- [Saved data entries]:
· · · · · · ·

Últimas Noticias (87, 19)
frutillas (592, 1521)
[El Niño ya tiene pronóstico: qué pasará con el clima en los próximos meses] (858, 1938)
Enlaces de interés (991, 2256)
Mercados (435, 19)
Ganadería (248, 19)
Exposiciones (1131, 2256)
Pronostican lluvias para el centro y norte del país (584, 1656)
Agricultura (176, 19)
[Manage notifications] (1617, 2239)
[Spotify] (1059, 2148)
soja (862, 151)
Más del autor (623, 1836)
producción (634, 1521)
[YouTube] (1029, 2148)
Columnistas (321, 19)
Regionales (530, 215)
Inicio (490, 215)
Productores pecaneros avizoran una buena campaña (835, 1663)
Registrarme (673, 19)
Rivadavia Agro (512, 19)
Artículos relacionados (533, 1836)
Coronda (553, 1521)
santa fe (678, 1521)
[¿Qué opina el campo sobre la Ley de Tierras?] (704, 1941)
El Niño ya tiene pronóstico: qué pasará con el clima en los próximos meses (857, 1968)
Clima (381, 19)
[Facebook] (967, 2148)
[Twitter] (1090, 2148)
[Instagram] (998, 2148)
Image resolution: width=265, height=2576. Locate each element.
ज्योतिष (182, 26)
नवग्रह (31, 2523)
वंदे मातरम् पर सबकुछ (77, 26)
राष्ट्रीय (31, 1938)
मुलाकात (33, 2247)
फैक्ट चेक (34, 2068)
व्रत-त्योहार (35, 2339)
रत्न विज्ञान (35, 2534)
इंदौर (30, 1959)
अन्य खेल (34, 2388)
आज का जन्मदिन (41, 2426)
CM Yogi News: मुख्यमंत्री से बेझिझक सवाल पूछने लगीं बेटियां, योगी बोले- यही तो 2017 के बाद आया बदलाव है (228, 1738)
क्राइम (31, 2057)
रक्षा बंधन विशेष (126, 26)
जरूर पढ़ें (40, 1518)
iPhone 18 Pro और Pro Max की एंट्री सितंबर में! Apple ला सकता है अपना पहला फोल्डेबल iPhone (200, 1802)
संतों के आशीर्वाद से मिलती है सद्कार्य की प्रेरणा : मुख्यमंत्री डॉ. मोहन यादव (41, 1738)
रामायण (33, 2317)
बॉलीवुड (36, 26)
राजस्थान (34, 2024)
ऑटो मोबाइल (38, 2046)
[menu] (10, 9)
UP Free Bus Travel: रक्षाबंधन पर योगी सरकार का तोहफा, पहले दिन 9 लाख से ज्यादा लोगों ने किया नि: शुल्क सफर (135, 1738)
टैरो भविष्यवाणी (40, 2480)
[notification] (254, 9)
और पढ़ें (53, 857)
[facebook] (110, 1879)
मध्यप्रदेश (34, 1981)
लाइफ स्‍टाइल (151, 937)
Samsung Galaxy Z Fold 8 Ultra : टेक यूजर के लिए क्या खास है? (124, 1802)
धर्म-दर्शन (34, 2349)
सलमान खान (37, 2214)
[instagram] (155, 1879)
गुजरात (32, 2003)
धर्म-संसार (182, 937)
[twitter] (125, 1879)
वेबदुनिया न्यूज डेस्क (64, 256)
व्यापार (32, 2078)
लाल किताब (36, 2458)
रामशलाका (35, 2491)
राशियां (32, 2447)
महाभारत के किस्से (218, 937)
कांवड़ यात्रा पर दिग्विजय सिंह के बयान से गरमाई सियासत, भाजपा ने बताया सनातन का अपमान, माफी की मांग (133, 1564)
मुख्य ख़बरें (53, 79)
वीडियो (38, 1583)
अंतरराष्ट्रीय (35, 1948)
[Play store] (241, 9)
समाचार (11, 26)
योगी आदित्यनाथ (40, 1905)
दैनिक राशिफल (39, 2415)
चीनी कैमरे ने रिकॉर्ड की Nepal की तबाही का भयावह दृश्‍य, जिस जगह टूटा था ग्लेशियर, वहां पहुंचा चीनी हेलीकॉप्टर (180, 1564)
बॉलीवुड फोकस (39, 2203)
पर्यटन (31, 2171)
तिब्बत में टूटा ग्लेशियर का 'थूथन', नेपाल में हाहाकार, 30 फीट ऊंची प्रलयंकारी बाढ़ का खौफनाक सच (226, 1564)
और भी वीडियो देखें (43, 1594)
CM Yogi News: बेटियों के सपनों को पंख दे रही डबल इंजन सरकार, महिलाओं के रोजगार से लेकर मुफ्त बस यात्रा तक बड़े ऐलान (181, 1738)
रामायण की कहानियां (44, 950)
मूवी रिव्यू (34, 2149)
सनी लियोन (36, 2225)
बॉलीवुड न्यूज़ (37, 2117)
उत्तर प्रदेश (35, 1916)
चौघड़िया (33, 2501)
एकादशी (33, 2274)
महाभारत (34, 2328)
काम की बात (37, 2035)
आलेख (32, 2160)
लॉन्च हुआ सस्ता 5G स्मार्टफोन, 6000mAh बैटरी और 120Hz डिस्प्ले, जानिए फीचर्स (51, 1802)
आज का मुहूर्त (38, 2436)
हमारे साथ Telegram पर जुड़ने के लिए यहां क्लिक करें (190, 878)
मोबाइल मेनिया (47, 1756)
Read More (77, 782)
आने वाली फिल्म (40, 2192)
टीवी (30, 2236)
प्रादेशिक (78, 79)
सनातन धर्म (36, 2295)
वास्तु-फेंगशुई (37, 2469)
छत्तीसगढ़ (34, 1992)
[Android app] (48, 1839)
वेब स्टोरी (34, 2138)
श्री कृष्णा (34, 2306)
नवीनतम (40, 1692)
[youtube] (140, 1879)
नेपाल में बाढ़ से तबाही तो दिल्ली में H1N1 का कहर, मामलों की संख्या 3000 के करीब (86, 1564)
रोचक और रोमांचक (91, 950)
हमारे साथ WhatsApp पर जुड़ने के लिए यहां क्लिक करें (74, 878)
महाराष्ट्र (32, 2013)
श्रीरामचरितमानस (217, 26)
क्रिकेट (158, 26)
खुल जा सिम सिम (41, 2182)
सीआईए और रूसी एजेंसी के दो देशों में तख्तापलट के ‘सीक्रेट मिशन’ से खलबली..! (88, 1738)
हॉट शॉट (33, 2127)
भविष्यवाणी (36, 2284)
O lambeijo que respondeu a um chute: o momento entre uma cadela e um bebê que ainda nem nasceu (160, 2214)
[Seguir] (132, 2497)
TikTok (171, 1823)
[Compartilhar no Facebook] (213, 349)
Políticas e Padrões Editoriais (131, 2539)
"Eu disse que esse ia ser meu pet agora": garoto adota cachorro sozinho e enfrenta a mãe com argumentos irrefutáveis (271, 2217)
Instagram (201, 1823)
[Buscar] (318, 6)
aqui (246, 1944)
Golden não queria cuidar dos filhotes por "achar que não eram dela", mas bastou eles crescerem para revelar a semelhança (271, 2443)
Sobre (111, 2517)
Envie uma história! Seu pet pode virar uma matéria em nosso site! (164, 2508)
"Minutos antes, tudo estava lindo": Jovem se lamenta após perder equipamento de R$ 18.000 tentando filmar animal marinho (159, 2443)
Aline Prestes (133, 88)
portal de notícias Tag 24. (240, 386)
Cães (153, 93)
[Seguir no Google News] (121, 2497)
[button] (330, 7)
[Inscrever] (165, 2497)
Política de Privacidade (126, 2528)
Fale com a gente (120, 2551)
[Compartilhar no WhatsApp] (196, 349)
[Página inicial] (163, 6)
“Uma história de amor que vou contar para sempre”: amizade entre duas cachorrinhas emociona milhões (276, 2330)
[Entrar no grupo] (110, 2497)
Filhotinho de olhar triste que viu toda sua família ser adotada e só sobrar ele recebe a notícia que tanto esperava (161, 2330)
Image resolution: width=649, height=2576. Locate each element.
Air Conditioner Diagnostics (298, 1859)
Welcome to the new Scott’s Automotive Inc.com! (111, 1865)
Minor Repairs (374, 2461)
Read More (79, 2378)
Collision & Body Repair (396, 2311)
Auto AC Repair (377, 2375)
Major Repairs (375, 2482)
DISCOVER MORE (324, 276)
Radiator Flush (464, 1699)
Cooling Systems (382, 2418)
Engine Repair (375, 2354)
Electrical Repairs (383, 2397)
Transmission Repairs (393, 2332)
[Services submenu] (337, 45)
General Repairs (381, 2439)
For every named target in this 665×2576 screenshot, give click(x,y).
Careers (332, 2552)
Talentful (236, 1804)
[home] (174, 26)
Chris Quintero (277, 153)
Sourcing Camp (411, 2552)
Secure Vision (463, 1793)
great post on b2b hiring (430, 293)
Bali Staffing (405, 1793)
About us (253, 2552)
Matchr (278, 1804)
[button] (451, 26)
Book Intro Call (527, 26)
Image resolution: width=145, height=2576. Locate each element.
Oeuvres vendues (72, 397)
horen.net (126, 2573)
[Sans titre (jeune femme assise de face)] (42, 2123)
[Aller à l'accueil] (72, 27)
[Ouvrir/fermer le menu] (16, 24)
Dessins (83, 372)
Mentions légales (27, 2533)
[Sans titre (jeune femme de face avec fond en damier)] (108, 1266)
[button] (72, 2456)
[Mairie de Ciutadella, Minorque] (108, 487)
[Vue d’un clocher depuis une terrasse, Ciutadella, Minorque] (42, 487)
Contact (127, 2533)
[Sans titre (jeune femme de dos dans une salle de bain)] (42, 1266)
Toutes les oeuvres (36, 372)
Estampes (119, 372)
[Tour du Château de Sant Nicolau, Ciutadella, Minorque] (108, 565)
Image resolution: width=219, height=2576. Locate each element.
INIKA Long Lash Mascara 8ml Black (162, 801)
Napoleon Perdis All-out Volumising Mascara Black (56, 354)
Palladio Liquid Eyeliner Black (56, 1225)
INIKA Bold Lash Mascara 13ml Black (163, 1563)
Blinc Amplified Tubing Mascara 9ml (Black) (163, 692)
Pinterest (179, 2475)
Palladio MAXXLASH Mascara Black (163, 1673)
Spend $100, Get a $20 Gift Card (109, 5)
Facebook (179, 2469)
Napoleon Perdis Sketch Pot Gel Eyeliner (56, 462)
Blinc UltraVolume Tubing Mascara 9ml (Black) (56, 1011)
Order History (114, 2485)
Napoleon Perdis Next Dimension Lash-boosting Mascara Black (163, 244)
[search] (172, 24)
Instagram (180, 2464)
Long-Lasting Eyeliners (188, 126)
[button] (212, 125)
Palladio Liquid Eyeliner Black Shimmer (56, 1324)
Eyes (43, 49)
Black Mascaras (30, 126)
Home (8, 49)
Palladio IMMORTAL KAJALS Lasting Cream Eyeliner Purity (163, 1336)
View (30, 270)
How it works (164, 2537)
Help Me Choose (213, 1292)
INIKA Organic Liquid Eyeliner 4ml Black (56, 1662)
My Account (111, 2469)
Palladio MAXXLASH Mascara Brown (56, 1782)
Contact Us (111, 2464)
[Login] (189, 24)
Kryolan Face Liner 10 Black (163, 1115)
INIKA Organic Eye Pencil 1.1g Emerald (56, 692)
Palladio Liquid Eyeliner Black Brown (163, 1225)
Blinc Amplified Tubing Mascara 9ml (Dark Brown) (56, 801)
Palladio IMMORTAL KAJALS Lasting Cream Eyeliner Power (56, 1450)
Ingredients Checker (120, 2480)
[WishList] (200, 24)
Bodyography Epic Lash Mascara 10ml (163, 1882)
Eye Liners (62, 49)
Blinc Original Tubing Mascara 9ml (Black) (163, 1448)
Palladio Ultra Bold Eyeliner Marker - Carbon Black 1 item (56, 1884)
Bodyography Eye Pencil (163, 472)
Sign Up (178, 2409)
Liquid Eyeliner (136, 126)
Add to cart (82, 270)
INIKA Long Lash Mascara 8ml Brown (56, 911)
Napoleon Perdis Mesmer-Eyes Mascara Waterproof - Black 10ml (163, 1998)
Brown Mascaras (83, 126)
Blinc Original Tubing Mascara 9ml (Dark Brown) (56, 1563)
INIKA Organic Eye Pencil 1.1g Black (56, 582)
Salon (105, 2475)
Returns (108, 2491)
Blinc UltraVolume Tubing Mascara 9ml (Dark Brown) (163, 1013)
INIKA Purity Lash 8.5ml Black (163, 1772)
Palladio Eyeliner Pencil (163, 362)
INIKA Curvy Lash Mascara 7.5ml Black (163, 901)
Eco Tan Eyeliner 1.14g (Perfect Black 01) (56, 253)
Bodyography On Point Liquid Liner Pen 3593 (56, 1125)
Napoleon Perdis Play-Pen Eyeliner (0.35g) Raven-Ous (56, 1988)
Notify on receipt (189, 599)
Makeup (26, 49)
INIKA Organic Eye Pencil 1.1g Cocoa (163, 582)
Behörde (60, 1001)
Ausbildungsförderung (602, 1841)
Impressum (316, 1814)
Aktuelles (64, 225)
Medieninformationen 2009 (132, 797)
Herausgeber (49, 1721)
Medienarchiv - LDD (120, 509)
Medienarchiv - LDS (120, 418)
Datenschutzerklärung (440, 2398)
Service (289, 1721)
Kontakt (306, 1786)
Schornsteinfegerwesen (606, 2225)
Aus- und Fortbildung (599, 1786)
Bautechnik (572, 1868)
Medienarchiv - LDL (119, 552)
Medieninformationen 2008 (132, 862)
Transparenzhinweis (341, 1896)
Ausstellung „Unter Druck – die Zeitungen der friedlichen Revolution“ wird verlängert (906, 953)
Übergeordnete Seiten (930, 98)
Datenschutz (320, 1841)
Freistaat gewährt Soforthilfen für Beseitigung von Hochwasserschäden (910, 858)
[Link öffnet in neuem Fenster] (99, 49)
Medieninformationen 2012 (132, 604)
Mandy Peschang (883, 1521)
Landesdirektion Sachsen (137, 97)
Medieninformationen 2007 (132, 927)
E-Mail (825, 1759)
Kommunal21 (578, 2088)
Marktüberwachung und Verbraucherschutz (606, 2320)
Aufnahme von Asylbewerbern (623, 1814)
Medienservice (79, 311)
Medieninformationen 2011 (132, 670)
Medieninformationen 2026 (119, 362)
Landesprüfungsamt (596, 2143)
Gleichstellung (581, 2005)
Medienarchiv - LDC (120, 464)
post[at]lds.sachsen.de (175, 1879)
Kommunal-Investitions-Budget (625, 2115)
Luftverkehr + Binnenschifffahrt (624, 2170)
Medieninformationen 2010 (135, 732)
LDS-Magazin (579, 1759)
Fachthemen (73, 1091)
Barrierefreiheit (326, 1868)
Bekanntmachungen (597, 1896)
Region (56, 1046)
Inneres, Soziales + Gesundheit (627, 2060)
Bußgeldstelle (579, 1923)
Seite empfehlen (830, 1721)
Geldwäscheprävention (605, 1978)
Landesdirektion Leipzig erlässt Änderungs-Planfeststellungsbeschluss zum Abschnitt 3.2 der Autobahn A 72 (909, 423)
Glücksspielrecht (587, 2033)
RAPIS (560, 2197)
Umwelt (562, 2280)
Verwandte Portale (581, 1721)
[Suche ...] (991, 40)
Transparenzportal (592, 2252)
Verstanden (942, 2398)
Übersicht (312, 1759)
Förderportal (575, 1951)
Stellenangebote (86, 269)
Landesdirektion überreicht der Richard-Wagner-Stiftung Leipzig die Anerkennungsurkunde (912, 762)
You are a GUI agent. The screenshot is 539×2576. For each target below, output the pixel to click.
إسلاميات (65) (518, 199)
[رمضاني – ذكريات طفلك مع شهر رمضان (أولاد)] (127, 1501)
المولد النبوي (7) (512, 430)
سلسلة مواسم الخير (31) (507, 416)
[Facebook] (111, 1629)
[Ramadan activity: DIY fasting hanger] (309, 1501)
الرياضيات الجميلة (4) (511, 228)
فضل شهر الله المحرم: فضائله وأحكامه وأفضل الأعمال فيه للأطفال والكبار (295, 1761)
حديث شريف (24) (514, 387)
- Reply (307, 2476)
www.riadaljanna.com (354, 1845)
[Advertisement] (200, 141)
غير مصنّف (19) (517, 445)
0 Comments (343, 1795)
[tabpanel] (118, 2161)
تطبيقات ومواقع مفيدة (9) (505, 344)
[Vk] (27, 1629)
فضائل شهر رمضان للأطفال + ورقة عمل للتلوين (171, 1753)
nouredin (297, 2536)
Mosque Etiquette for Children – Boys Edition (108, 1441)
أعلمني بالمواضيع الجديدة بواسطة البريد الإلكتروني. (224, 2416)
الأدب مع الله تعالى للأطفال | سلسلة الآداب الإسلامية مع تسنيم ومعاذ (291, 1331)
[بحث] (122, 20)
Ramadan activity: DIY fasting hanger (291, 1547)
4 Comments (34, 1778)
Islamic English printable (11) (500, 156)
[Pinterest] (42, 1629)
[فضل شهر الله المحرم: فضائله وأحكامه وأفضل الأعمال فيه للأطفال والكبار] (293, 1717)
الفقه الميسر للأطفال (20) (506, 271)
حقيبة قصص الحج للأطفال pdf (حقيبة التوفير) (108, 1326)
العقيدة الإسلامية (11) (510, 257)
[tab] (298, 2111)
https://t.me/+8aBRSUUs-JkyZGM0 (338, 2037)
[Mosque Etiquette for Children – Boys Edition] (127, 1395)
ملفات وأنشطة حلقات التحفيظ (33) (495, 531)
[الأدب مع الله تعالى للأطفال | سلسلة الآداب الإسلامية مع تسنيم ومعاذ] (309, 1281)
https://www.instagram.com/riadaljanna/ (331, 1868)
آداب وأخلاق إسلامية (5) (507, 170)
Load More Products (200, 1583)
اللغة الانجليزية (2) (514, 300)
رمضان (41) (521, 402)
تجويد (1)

· · · · · · ·

- [EXERCISE BRIEF]: Among the lines in the data above, find those containing "الله" and give only how many there are.

- [OUTPUT OF THE EXERCISE]: 4